## [WHAT THE TASK REQUIRES]
The data below is to be set down exactly.

(Collected data)

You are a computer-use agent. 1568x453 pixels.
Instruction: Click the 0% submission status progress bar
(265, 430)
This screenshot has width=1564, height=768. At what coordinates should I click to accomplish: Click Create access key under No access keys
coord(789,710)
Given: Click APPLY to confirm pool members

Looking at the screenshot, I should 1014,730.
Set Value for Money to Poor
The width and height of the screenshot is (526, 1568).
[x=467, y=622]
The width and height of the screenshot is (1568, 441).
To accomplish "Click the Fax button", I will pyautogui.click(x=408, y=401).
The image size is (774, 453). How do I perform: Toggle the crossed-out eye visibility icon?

## [REPLY TO THE TASK]
You are a computer-use agent. 1568x453 pixels.
Instruction: Click the 0% submission status progress bar
(265, 430)
This screenshot has width=1564, height=768. At what coordinates should I click to accomplish: Click Create access key under No access keys
coord(789,710)
Given: Click APPLY to confirm pool members

Looking at the screenshot, I should 1014,730.
Set Value for Money to Poor
The width and height of the screenshot is (526, 1568).
[x=467, y=622]
The width and height of the screenshot is (1568, 441).
To accomplish "Click the Fax button", I will pyautogui.click(x=408, y=401).
The image size is (774, 453). How do I perform: Toggle the crossed-out eye visibility icon?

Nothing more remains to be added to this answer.